• **Task**
Reproduce the data exactly. Omit no record.

(Stored data entries)
.....

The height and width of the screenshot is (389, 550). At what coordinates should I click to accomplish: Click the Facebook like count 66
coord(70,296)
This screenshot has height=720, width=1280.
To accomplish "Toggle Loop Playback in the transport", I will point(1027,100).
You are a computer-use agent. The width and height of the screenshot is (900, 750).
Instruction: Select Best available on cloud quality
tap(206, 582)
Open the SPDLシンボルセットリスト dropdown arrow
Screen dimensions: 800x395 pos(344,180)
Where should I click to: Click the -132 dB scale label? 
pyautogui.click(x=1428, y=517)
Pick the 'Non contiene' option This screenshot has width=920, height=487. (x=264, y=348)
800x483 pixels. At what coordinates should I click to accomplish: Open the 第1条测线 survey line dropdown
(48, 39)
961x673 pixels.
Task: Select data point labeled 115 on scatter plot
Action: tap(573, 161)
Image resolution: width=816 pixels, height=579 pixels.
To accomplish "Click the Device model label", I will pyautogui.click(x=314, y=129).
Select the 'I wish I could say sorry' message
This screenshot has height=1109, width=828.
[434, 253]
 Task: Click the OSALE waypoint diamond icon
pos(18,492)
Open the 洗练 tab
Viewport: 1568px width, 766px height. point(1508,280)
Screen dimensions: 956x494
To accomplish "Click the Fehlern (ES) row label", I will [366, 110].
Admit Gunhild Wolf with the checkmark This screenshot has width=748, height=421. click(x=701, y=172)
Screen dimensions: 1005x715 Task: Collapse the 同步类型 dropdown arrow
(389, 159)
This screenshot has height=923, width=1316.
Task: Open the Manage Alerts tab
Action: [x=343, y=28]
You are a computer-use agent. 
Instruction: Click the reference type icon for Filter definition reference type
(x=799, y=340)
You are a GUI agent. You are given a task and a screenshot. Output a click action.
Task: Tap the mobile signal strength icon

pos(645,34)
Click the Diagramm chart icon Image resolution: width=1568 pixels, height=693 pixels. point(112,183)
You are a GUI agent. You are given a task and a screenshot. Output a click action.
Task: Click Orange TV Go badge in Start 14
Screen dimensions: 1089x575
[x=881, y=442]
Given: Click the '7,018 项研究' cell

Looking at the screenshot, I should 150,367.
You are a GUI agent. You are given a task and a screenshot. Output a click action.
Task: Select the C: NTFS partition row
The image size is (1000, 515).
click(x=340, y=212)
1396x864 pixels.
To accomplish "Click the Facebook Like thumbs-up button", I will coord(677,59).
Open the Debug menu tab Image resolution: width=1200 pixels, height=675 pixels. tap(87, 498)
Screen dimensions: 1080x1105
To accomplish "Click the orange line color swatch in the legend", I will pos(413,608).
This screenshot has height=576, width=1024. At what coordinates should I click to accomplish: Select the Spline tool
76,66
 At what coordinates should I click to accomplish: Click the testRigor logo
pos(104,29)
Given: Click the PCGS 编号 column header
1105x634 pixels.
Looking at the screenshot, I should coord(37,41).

.....

• **Result for this task**
The height and width of the screenshot is (389, 550). At what coordinates should I click to accomplish: Click the Facebook like count 66
coord(70,296)
This screenshot has height=720, width=1280.
To accomplish "Toggle Loop Playback in the transport", I will point(1027,100).
You are a computer-use agent. The width and height of the screenshot is (900, 750).
Instruction: Select Best available on cloud quality
tap(206, 582)
Open the SPDLシンボルセットリスト dropdown arrow
Screen dimensions: 800x395 pos(344,180)
Where should I click to: Click the -132 dB scale label? 
pyautogui.click(x=1428, y=517)
Pick the 'Non contiene' option This screenshot has width=920, height=487. (x=264, y=348)
800x483 pixels. At what coordinates should I click to accomplish: Open the 第1条测线 survey line dropdown
(48, 39)
961x673 pixels.
Task: Select data point labeled 115 on scatter plot
Action: tap(573, 161)
Image resolution: width=816 pixels, height=579 pixels.
To accomplish "Click the Device model label", I will pyautogui.click(x=314, y=129).
Select the 'I wish I could say sorry' message
This screenshot has height=1109, width=828.
[434, 253]
 Task: Click the OSALE waypoint diamond icon
pos(18,492)
Open the 洗练 tab
Viewport: 1568px width, 766px height. point(1508,280)
Screen dimensions: 956x494
To accomplish "Click the Fehlern (ES) row label", I will [366, 110].
Admit Gunhild Wolf with the checkmark This screenshot has width=748, height=421. click(x=701, y=172)
Screen dimensions: 1005x715 Task: Collapse the 同步类型 dropdown arrow
(389, 159)
This screenshot has height=923, width=1316.
Task: Open the Manage Alerts tab
Action: [x=343, y=28]
You are a computer-use agent. 
Instruction: Click the reference type icon for Filter definition reference type
(x=799, y=340)
You are a GUI agent. You are given a task and a screenshot. Output a click action.
Task: Tap the mobile signal strength icon

pos(645,34)
Click the Diagramm chart icon Image resolution: width=1568 pixels, height=693 pixels. point(112,183)
You are a GUI agent. You are given a task and a screenshot. Output a click action.
Task: Click Orange TV Go badge in Start 14
Screen dimensions: 1089x575
[x=881, y=442]
Given: Click the '7,018 项研究' cell

Looking at the screenshot, I should 150,367.
You are a GUI agent. You are given a task and a screenshot. Output a click action.
Task: Select the C: NTFS partition row
The image size is (1000, 515).
click(x=340, y=212)
1396x864 pixels.
To accomplish "Click the Facebook Like thumbs-up button", I will coord(677,59).
Open the Debug menu tab Image resolution: width=1200 pixels, height=675 pixels. tap(87, 498)
Screen dimensions: 1080x1105
To accomplish "Click the orange line color swatch in the legend", I will pos(413,608).
This screenshot has height=576, width=1024. At what coordinates should I click to accomplish: Select the Spline tool
76,66
 At what coordinates should I click to accomplish: Click the testRigor logo
pos(104,29)
Given: Click the PCGS 编号 column header
1105x634 pixels.
Looking at the screenshot, I should coord(37,41).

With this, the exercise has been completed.